■ ARTICOLO ■
-------
L’individuo, sotto attacco nella sua sfera intellettiva, rischia di perdere la
capacità di agire consapevolmente e di essere soggetto della storia.
«Nella realtà sociale, nonostante tutti i cambiamenti,
il dominio dell’uomo sull’uomo è rimasto il continuum storico che collega la
Ragione pre-tecnologica a quella tecnologica»
H. Marcuse 1
Se uno degli ambiti di studio e azione più importanti
della filosofia marxista è consistito nell’analisi delle forme di dominio del
più forte sul più debole, la grande intuizione di Antonio Gramsci, e quindi uno
dei suoi lasciti più fecondi, risiede nell’aver compreso come, con il
Novecento, il terreno su cui si svolgevano – e si sarebbero svolte – le nuove
forme di dominio non era più dato dal solo contesto strutturale, ma avrebbe
interessato la sovrastruttura ideologica 2.
In forme e con modalità certamente non osservabili (e quindi prevedibili) in
tutta la loro potenzialità ai tempi del pensatore sardo, ma che sono sotto gli
occhi di tutti nei giorni nostri in piena epoca di trionfo della società dello
spettacolo, con i suoi meccanismi tecnologici annessi 3.
Con l’elaborazione del nesso fra teoria e pratica,tra pensiero e azione, in
buona sostanza tra filosofia e politica, Gramsci non soltanto superava quel
marxismo meccanicistico che concentrava la propria attenzione sul solo momento
strutturale (di contro al problema opposto rappresentato dall’Idealismo), ma
poneva le basi per un recupero della centralità dell’uomo (e della sua dignità)
-------
■ MATERIALE ESTRATTO ■
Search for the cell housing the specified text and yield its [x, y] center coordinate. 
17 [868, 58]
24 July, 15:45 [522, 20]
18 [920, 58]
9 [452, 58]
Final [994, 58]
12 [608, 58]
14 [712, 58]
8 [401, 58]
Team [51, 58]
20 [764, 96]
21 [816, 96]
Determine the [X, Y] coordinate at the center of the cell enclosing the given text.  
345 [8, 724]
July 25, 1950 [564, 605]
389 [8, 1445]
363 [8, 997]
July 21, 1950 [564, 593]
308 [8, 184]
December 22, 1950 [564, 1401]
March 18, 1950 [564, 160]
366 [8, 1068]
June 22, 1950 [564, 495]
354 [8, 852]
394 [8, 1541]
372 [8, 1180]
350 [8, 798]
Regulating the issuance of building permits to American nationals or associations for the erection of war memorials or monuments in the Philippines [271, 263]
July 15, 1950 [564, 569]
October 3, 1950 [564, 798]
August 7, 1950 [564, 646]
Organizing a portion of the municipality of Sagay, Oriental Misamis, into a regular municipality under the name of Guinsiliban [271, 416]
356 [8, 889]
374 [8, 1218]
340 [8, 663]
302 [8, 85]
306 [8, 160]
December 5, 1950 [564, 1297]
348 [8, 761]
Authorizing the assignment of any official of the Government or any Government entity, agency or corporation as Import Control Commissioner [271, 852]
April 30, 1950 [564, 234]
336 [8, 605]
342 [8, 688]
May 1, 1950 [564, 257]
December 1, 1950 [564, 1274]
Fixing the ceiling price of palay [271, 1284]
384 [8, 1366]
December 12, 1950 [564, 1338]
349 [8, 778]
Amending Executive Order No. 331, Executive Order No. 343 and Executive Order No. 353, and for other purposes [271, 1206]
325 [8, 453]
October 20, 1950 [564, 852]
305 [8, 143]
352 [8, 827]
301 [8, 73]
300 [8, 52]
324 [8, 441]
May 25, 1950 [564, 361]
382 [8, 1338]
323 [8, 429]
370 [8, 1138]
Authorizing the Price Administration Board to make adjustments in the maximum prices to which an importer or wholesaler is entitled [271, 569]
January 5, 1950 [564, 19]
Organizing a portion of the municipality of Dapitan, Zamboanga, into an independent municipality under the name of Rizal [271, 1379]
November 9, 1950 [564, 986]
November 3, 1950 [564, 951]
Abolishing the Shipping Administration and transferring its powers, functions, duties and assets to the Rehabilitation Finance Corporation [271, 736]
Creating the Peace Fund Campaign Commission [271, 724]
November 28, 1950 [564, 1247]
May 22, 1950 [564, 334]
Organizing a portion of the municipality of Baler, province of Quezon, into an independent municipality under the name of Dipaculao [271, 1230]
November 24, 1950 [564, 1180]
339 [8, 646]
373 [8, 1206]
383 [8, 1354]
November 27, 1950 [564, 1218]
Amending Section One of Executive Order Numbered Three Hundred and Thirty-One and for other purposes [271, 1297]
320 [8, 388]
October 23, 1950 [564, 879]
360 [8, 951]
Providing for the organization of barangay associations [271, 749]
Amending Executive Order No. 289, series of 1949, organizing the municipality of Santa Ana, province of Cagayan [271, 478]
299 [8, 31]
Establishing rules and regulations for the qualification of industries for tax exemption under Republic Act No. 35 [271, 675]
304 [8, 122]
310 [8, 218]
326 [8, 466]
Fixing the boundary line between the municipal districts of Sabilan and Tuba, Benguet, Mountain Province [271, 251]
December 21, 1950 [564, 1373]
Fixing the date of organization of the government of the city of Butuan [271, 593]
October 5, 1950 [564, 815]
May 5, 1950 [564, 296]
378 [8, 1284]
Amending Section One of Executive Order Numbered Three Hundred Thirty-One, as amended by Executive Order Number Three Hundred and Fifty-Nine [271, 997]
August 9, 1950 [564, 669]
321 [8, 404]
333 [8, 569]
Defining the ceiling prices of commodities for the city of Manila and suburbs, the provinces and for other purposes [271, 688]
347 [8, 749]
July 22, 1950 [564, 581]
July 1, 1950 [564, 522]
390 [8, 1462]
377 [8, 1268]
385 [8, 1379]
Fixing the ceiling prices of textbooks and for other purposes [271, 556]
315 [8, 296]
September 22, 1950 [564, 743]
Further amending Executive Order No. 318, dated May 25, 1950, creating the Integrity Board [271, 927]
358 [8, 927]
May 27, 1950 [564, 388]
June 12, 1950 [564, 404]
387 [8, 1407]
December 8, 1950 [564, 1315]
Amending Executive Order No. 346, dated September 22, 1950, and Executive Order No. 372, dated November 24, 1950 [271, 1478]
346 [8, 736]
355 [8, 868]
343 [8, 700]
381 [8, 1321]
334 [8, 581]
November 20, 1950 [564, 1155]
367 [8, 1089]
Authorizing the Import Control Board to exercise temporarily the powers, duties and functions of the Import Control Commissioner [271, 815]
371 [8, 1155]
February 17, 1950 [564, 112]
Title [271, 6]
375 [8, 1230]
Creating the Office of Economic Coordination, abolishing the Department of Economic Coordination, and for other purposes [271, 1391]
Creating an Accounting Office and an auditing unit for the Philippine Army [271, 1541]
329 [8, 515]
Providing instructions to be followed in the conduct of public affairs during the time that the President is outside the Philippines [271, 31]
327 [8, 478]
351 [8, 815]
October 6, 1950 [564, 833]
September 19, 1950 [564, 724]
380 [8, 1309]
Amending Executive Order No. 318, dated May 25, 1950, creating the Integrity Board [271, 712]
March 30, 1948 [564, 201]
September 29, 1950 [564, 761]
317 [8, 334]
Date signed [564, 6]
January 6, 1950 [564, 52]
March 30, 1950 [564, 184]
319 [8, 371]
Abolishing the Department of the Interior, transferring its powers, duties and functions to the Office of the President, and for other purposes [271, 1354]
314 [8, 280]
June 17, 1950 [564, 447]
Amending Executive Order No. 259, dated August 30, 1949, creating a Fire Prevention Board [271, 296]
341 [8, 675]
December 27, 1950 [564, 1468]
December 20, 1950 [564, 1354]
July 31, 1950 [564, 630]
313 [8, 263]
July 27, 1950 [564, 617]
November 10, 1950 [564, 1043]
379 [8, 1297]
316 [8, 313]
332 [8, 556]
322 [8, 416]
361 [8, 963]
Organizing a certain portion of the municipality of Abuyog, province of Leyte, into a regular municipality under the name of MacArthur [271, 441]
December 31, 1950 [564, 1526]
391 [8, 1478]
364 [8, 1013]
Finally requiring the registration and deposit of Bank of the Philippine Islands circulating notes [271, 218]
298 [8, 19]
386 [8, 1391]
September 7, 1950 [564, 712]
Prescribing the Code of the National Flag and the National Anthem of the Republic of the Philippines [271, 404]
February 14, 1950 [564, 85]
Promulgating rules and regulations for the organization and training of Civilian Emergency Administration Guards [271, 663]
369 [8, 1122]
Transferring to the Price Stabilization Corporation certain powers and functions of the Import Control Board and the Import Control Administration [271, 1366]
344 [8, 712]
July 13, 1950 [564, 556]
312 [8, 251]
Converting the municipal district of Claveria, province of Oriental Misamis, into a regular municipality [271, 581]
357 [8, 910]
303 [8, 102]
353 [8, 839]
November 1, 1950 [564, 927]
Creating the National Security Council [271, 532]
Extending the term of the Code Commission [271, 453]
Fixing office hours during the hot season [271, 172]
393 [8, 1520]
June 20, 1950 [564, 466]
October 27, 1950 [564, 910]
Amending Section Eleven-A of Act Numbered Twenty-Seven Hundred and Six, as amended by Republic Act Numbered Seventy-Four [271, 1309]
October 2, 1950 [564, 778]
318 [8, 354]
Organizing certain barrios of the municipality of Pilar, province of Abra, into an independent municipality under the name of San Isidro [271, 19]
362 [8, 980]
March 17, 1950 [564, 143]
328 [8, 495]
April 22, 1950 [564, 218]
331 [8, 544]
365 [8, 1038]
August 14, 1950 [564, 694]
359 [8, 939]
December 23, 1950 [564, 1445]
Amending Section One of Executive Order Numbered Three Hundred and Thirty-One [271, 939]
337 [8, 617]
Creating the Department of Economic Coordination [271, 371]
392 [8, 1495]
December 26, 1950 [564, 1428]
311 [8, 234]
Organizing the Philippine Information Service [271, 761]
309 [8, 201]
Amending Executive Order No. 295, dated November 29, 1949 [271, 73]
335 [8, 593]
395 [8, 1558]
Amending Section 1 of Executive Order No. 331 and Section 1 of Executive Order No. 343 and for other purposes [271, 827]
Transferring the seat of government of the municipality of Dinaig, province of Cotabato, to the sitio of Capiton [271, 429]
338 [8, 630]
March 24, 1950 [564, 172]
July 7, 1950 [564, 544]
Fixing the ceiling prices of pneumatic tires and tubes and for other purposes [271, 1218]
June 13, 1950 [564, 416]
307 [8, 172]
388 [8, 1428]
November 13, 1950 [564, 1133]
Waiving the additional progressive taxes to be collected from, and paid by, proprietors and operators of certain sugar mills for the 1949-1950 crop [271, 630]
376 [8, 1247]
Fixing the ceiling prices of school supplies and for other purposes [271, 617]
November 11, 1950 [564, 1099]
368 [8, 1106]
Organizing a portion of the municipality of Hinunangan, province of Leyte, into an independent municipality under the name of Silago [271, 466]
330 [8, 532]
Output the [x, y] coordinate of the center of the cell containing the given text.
-------
■ COMPITO ASSEGNATO 1 ■
Nell'articolo su Gramsci, quale ambito avrebbero interessato le nuove forme di dominio del Novecento, oltre al contesto strutturale?
■ COMPITO ASSEGNATO 2 ■
Quali coppie di termini collega il nesso elaborato da Gramsci secondo l'articolo sul suo pensiero? Riportale tutte.
■ COMPITO ASSEGNATO 3 ■
Prosegui l'articolo su Gramsci riprendendo dal punto in cui il testo si ferma.

■ RISPOSTA FINALE 1 ■
La sovrastruttura ideologica.

■ RISPOSTA FINALE 2 ■
Teoria e pratica; pensiero e azione; filosofia e politica.

■ RISPOSTA FINALE 3 ■
come soggetto pensante e agente (inscindibili i due momenti) e, in quanto tale,
soggetto consapevole e «creatore della sua storia» 4.
All’interno di questo discorso si comprende l’intento gramsciano perché al
nesso fra teoria e azione (o tra filosofia e politica) corrispondesse quello
tra «intellettuali» e «semplici»: innanzitutto affinché i primi sapessero
elaborare dei principi coerenti con i problemi che le masse si trovano a porre
con la propria attività pratica, al fine di costituire un «movimento filosofico»
che non svolgesse «una cultura specializzata per ristretti gruppi di
intellettuali», ma che fosse in grado di trovare nel contatto costante coi
semplici «la sorgente dei problemi da studiare e risolvere». Soltanto in questo
modo una filosofia si «depura» dagli «elementi intellettualistici» e si fa
«vita» 5.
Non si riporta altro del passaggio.